The two of them walked out of the house together, and Winnifred followed, wondering at the deep sense of abandonment she felt while studying Joseph's back as he walked in front of her beside another woman. He laughed and Winnie's heart lurched. She felt empty and cast aside, wondering what the woman said that had amused him.

The two of them stood on the street beside a strange vehicle, and when Joseph's hand rested on the handle of the door, he looked over the woman's shoulder and saw Winnie, heading for her own car.

'Winn!' he called.

She came up short. Her heart lifted with hope. She hadn't time to ask herself for what.

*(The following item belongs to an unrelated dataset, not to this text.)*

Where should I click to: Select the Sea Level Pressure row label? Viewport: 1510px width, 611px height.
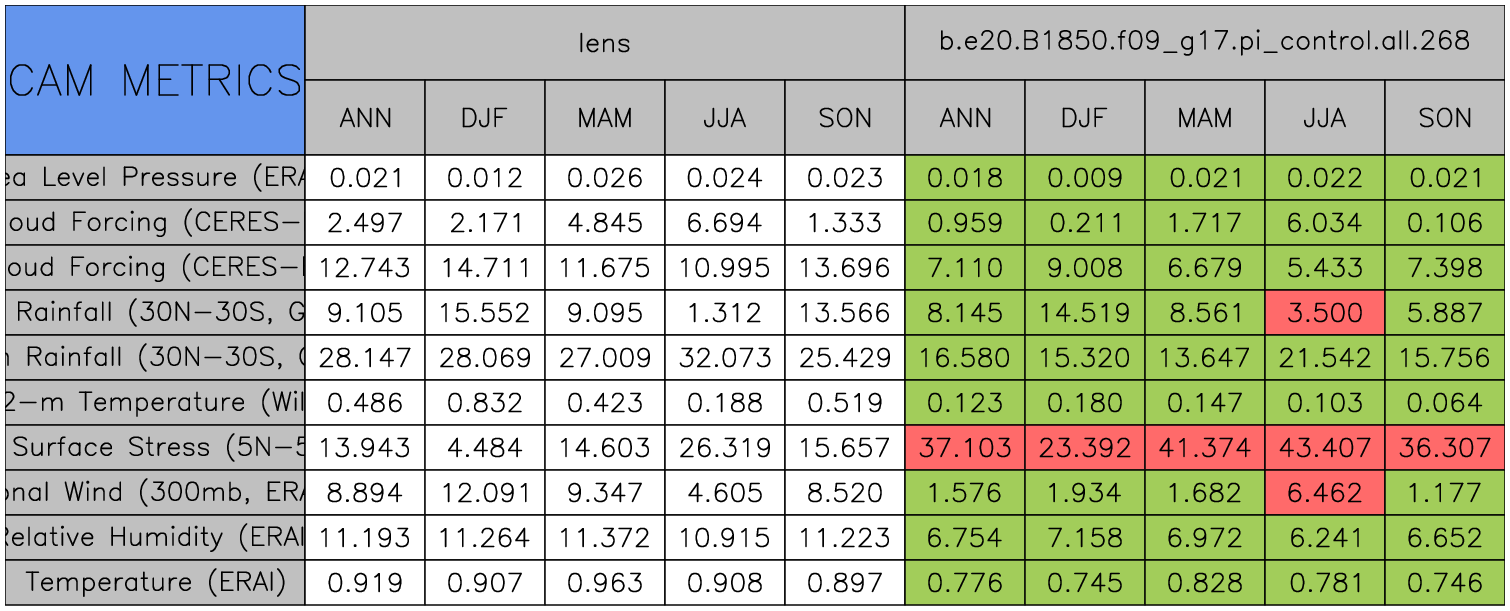[x=155, y=178]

'I found something of yours in the Haynes. Just a minute.' He opened the door to the strange vehicle, and his head disappeared. When he turned, he held one of her pink high heels in his hand, its tiny pearl button winking a reminder in the waning Sunday afternoon. He lifted the shoe above his head and wagged it, walking toward her. They met in the center of the street; Connie remained where he'd left her, waiting.

Up close he looked and smelled wonderful. But he only handed her the shoe and said, 'One's not much good, is it?'

'Thank you.'

His back was already turning as he said, 'It's okay,' and waved with a negligent lifting of his knuckles.

He returned to Connie, and that's where he was when Winnie drove away. When she got home, she changed into her running clothes and ran until her body felt tortured.